------ DATA ENTRIES ------
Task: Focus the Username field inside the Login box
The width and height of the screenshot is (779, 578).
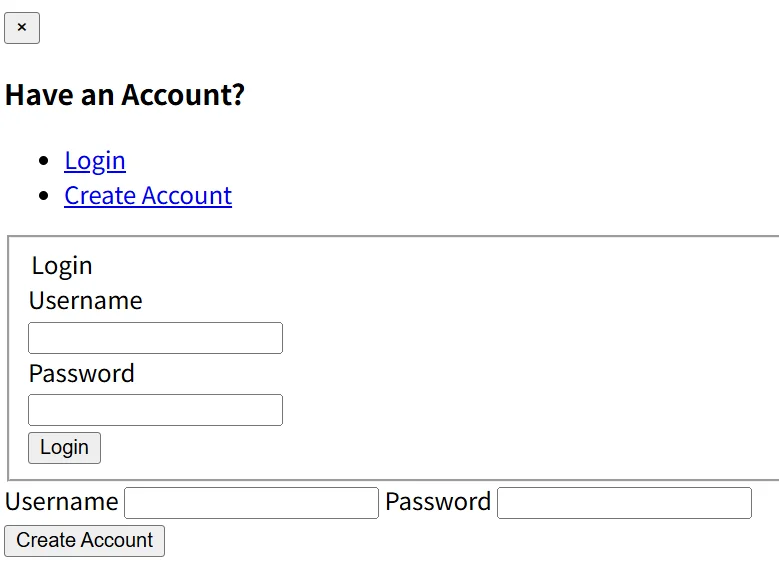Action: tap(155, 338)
------
------ DATA ENTRIES ------
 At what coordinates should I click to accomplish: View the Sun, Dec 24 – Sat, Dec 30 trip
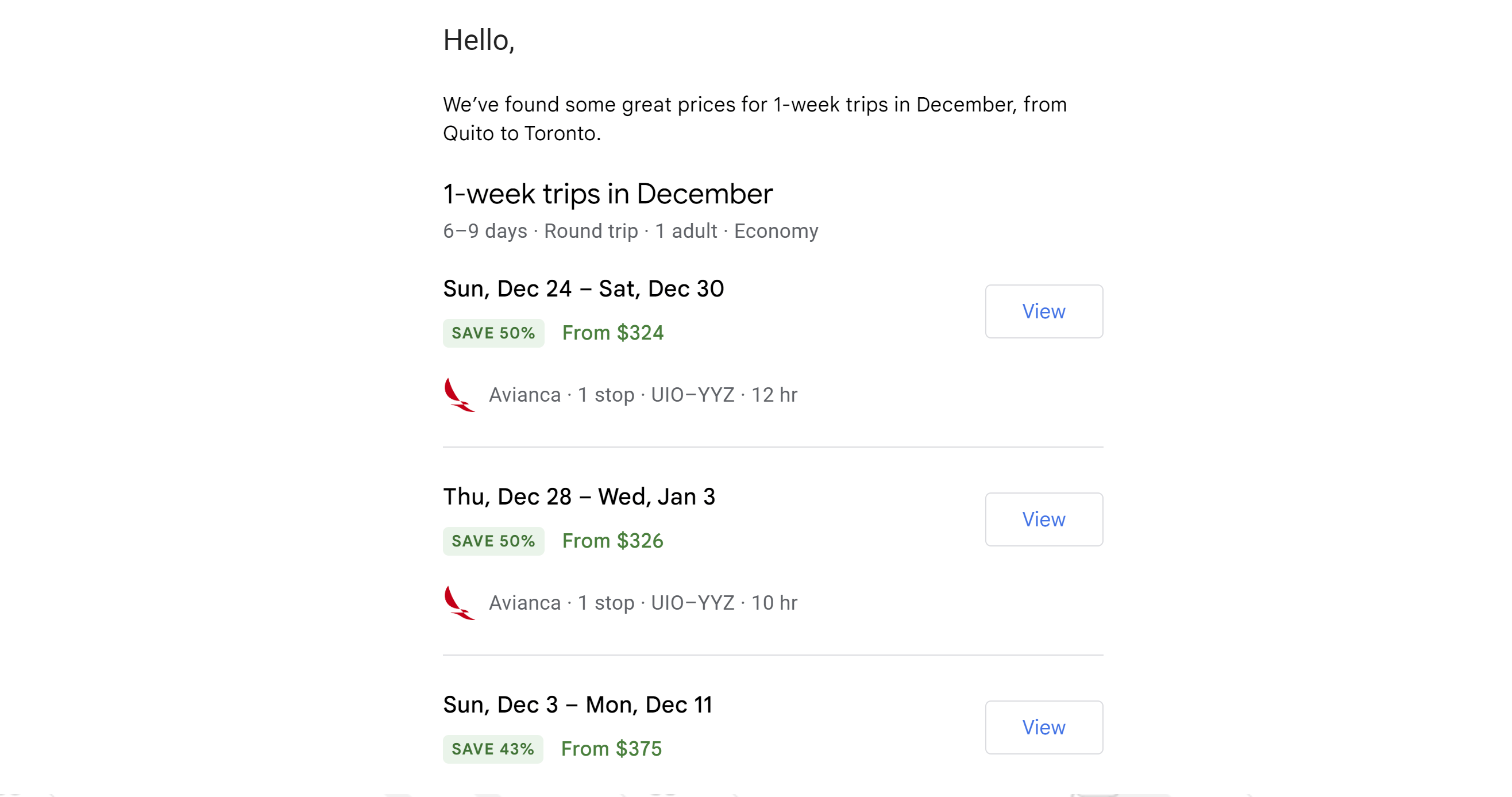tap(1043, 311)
------
YOUR TASK: Copy the material from the line with "Task: Focus the" up to and including the line with "Action: tap(155, 338)", requests included. Multiply each coordinate in the answer by 2.15 and round to the nearest whole number, with halves going up. Leave every other number unchanged, and leave the pictures out.

THE RESPONSE:
Task: Focus the Username field inside the Login box
The width and height of the screenshot is (779, 578).
Action: tap(333, 727)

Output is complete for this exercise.